**Task to carry out:**
Return the run of lines below that opens with the line containing "This screenshot has height=547, width=600." and closes with the line containing "Given: Click the Спросить button", keeping each one exact.

**Saved data entries:**
########

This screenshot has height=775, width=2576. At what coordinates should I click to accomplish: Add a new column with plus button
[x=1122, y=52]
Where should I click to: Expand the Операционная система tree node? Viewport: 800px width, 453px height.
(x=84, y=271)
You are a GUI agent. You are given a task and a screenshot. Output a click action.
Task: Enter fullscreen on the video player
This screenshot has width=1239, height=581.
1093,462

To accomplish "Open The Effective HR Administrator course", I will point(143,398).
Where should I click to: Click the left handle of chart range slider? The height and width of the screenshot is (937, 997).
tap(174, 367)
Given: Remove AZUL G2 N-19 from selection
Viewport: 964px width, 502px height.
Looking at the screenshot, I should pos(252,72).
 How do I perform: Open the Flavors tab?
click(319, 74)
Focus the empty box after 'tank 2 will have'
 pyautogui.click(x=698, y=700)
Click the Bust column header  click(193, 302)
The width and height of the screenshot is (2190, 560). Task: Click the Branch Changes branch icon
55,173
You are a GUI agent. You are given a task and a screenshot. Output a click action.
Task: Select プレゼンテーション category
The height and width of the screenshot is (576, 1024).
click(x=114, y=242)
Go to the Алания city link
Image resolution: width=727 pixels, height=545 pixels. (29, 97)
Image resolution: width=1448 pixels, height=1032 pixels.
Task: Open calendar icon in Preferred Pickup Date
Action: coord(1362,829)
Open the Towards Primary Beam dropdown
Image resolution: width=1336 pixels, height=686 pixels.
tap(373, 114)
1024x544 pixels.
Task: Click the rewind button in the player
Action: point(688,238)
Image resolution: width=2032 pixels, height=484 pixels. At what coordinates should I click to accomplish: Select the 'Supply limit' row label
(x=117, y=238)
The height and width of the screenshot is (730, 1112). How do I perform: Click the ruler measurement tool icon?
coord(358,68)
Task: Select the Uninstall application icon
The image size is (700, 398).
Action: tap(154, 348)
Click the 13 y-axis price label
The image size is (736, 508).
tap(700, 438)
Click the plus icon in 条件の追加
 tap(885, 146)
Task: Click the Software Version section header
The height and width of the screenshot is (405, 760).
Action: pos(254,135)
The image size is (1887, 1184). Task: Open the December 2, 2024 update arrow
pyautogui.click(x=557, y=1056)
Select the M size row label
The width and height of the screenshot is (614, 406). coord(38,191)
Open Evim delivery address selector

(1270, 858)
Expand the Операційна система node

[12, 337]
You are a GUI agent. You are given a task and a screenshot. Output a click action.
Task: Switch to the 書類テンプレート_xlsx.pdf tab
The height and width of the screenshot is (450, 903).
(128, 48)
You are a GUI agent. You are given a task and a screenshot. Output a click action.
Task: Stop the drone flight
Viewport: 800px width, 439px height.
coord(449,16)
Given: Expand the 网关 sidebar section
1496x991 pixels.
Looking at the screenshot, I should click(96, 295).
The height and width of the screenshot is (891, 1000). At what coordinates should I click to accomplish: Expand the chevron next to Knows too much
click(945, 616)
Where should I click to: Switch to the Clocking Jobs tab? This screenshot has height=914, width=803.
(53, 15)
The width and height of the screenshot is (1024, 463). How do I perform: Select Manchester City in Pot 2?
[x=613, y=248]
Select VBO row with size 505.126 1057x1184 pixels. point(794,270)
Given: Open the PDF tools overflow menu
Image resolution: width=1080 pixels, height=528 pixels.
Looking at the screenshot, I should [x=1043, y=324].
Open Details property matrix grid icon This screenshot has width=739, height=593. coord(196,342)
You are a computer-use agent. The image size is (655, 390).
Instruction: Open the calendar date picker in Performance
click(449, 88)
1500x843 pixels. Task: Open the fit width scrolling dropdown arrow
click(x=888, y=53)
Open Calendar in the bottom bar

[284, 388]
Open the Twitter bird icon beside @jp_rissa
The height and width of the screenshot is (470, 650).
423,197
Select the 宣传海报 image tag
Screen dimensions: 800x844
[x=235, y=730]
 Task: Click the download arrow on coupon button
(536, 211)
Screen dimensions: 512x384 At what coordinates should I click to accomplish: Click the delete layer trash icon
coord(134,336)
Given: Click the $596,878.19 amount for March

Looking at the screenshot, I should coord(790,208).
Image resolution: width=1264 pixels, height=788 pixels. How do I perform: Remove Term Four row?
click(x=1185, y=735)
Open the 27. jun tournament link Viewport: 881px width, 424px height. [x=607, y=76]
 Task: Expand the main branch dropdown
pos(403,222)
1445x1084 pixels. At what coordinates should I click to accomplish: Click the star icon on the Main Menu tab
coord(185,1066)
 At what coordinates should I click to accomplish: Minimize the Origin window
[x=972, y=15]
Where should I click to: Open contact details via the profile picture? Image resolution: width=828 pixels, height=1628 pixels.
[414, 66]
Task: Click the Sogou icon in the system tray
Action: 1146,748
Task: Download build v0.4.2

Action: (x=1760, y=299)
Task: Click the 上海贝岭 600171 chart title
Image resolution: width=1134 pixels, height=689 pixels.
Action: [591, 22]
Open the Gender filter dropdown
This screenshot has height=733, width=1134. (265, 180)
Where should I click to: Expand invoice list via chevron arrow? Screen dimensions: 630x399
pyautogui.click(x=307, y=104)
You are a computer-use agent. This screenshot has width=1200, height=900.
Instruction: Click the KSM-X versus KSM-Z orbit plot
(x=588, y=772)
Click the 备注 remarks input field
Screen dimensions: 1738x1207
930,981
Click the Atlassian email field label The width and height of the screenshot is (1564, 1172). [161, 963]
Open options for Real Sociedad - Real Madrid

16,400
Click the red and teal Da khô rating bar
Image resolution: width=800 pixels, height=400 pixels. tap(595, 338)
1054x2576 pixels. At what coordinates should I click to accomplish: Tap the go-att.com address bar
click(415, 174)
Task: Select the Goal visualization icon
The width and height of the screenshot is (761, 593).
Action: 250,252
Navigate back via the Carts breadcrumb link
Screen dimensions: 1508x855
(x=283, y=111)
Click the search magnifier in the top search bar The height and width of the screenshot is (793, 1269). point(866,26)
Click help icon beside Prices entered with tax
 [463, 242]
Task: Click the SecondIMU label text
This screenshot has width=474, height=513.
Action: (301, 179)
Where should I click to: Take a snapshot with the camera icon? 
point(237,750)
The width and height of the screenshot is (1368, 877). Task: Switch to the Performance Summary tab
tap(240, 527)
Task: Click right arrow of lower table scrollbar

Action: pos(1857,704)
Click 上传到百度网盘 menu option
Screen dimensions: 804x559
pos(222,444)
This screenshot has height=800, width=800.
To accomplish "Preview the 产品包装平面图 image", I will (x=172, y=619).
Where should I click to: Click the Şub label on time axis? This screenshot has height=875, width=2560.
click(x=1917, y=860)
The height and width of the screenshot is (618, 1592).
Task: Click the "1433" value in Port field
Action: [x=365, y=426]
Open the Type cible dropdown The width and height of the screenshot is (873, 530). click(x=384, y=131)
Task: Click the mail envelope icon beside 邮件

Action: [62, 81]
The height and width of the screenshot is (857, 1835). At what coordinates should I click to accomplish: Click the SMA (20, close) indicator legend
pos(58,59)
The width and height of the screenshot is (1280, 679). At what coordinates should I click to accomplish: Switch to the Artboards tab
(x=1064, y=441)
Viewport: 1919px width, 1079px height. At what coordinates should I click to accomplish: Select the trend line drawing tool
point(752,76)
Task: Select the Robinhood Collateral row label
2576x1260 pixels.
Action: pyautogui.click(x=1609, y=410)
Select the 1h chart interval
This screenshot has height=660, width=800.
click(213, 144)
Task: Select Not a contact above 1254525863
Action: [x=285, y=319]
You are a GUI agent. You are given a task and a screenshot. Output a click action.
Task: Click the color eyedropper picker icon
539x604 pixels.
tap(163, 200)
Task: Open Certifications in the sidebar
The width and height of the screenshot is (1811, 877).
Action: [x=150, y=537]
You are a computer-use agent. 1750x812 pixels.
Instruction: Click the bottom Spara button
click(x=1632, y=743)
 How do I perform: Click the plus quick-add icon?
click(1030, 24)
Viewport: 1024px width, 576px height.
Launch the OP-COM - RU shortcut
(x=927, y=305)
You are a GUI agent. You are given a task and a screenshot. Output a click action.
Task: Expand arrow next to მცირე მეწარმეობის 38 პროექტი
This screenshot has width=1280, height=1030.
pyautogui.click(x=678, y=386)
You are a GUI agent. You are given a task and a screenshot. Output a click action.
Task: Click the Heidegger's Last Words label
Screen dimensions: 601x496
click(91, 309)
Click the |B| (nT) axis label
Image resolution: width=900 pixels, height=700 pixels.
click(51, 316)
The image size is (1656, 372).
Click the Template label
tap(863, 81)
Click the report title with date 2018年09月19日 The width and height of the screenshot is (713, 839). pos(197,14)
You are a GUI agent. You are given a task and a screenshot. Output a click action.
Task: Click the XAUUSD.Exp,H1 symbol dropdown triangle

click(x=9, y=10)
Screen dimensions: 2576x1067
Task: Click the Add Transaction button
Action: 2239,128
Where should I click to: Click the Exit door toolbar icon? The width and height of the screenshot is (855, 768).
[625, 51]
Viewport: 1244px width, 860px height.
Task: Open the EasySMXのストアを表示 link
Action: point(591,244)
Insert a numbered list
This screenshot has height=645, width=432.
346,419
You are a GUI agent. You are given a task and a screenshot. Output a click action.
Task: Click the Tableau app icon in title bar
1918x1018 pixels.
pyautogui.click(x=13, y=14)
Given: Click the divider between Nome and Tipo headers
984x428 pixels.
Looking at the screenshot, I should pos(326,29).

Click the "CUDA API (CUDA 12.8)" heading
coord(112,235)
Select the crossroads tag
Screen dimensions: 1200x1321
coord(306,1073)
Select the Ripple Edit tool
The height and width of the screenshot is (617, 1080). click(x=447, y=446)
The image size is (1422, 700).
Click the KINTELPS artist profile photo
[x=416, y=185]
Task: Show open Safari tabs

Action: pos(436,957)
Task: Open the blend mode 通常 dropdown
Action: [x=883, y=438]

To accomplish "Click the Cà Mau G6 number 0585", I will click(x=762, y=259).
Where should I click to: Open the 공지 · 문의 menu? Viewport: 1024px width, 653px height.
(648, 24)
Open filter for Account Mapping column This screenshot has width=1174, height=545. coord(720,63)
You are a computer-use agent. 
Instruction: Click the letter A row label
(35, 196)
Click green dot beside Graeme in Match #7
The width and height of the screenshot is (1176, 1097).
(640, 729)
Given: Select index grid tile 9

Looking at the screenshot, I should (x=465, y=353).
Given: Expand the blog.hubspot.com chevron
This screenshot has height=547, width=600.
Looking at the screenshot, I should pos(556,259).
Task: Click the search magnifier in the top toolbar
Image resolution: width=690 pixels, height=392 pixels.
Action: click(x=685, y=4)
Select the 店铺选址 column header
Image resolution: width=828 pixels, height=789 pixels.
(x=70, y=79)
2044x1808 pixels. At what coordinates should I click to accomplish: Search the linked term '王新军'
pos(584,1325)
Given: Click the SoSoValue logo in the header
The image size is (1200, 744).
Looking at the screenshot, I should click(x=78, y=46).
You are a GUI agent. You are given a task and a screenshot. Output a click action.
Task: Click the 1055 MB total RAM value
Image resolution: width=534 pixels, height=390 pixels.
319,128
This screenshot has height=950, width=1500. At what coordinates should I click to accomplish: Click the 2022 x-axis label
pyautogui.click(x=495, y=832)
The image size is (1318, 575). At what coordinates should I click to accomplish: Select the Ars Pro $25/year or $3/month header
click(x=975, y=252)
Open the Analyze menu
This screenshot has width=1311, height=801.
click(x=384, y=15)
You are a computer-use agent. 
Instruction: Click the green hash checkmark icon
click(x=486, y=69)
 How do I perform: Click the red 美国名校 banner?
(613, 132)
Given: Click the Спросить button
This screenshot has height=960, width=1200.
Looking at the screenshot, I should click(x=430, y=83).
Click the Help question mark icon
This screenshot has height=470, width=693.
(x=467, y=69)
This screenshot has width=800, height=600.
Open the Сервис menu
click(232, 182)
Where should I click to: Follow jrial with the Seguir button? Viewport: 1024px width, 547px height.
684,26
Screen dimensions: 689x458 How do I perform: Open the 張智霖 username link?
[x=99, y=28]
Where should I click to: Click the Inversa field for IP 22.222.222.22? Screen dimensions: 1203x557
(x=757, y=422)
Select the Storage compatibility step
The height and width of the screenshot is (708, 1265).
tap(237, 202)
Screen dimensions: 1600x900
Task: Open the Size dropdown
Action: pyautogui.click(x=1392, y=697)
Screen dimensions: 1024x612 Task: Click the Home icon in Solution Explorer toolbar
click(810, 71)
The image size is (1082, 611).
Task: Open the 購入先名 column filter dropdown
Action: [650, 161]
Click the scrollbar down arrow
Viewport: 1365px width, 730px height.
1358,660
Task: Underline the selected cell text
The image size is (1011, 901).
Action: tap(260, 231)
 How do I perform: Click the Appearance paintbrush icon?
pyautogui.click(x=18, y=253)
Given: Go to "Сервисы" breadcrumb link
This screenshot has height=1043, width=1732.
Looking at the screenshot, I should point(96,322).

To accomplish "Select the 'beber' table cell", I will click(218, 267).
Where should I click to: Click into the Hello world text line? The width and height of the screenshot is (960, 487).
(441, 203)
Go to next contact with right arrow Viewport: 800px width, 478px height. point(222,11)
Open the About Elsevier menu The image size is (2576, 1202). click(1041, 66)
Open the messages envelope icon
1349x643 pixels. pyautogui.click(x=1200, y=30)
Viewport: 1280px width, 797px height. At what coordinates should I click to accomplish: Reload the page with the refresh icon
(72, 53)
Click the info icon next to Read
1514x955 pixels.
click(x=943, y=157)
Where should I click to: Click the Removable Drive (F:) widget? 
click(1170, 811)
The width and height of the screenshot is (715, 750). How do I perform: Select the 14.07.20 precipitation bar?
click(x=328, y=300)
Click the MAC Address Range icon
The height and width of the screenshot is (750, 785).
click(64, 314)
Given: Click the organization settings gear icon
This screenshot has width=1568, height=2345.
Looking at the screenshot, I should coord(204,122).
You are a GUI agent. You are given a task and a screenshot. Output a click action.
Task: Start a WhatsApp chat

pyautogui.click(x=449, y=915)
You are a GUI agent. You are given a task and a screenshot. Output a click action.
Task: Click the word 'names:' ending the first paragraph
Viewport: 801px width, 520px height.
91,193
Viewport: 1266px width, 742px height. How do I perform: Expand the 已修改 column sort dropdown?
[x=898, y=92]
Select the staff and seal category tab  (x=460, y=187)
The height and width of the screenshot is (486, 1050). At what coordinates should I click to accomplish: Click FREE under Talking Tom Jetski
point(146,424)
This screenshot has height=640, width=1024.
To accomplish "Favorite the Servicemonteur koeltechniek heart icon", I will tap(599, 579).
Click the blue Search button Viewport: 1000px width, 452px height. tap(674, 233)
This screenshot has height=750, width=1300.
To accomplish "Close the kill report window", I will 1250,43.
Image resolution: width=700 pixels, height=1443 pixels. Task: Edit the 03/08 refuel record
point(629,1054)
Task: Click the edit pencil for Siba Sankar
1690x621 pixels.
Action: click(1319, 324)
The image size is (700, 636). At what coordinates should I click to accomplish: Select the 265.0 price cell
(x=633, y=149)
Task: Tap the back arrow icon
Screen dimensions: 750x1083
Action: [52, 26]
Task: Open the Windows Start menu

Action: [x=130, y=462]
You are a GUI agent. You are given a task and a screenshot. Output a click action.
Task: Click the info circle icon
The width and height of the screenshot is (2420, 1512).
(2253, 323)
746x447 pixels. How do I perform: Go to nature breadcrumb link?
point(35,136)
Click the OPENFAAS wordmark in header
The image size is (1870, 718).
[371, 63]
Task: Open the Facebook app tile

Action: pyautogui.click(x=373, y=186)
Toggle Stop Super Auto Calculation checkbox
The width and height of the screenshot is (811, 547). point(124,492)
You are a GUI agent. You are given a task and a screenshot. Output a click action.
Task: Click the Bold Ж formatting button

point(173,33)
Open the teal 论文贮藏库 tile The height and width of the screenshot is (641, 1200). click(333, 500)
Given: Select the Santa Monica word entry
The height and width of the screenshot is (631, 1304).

########

**Response to the exercise:**
This screenshot has height=547, width=600.
Looking at the screenshot, I should pos(556,259).
Task: Click the search magnifier in the top toolbar
Image resolution: width=690 pixels, height=392 pixels.
Action: click(x=685, y=4)
Select the 店铺选址 column header
Image resolution: width=828 pixels, height=789 pixels.
(x=70, y=79)
2044x1808 pixels. At what coordinates should I click to accomplish: Search the linked term '王新军'
pos(584,1325)
Given: Click the SoSoValue logo in the header
The image size is (1200, 744).
Looking at the screenshot, I should click(x=78, y=46).
You are a GUI agent. You are given a task and a screenshot. Output a click action.
Task: Click the 1055 MB total RAM value
Image resolution: width=534 pixels, height=390 pixels.
319,128
This screenshot has height=950, width=1500. At what coordinates should I click to accomplish: Click the 2022 x-axis label
pyautogui.click(x=495, y=832)
The image size is (1318, 575). At what coordinates should I click to accomplish: Select the Ars Pro $25/year or $3/month header
click(x=975, y=252)
Open the Analyze menu
This screenshot has width=1311, height=801.
click(x=384, y=15)
You are a computer-use agent. 
Instruction: Click the green hash checkmark icon
click(x=486, y=69)
 How do I perform: Click the red 美国名校 banner?
(613, 132)
Given: Click the Спросить button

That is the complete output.